WASHINGTON _ A California disclosure law that requires faith-based pregnancy centers to inform clients about abortion as an option faced sharp, skeptical questions in the Supreme Court on Tuesday.
Justice Anthony M. Kennedy and the court's conservatives said the law appeared to violate the First Amendment.
It is "mandating speech," Kennedy said, and forcing the anti-abortion centers to "alter the content of their message."
A state attorney said the law sought to ensure that pregnant women would be informed of all their options, including state benefits that could help them with childbirth and prenatal care.
But the law was challenged on free speech grounds by more than 110 of the state's crisis pregnancy centers that strongly objected to the required reference to abortion.
And during Tuesday's argument, most of the justices said the law went too far and put too many burdens on these nonprofit clinics.
Justice Samuel A. Alito Jr. asked about how clinics in Los Angeles County could be expected to provide the required state disclosures in all the languages that were spoken.
Joshua Klein, a deputy solicitor general, said the clinics are required to provide the notices in 13 languages.
But the consistent skepticism from the justices suggested the majority will vote to strike down most or all of the law's mandatory disclosure provisions.
Tuesday's case marked the third time in recent months that the justices weighed a conservative group's claim that a liberal state law amounts to unconstitutional "compelled speech."
California has more than 110 pregnancy centers that are strongly opposed to abortion. Advocates for the centers say the state's disclosure laws could turn them into "abortion referral services."
In their appeal to the Supreme Court, they described the disclosure law as "ideological speech" involving a "matter of fundamental public debate." They argued that the First Amendment forbids the government from telling private entities what they must say or disclose.
In response, lawyers for California said mandatory disclosures and warnings are routine for hospitals, medical professionals and prescription drugs. They argued that the government has broad authority to protect patients and to require they are fully informed of their options for care.
The required notice says: "California has public programs that provide immediate free or low-cost access to comprehensive family planning services (including all FDA-approved methods of contraception), prenatal care and abortion for eligible women." The court will also consider a second provision that requires clinics that are unlicensed to inform patients that they have "no licensed medical professional" on staff. These notices must be posted in the clinic or printed and given to the clients.
In the Supreme Court, the outcome may turn on whether the justices view these posted notices as informative disclosures or ideological messages.
The 9th Circuit Court upheld the California disclosure on the grounds that it was "professional speech," but courts elsewhere have struck down similar provisions that seemed to encourage pregnant women to consider abortion.
Lawyers for the Arizona-based Alliance Defending Freedom represent the pregnancy centers, and they urged the justices to strike down the disclosure provisions. The same lawyers appeared before the court in December, urging the justices to rule for a Colorado baker who is asserting a free-speech right against making a wedding cake for a same-sex couple.

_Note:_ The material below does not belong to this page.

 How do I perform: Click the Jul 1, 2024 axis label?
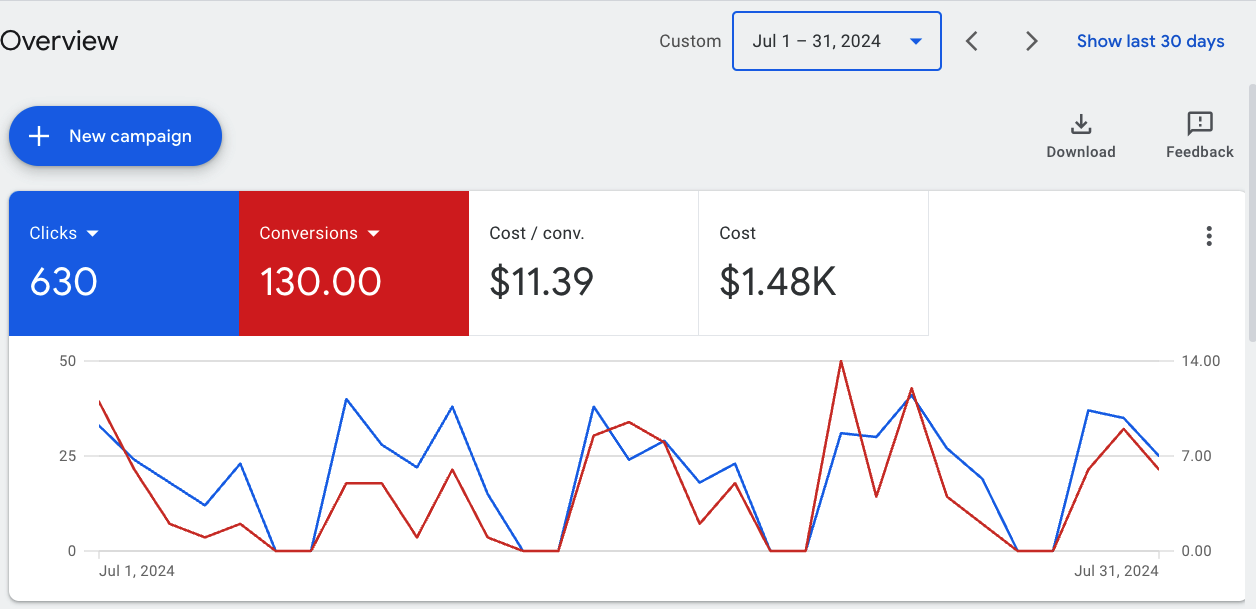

Last month, the justices heard a free speech challenge to mandatory union fees for public employees, brought by lawyers for the National Right to Work Foundation.
In 2015, the California lawmakers adopted the disclosure law and said they did so based on evidence that some clinics were seeking to deceive pregnant women about their options.
But in the court, the state's lawyers stressed the law fits with the tradition of ensuring that patients are fully informed. They noted that the Supreme Court in 1992 had upheld an anti-abortion law in Pennsylvania that required doctors to give abortion patients a list of agencies that offered "alternatives to abortion" and subsidized prenatal care.
This was not seen as violating the free-speech rights of doctors or their patients, they said. And if so, they argued, California's law should be upheld as constitutional.
The case is National Institute of Family Life Advocates v. Becerra.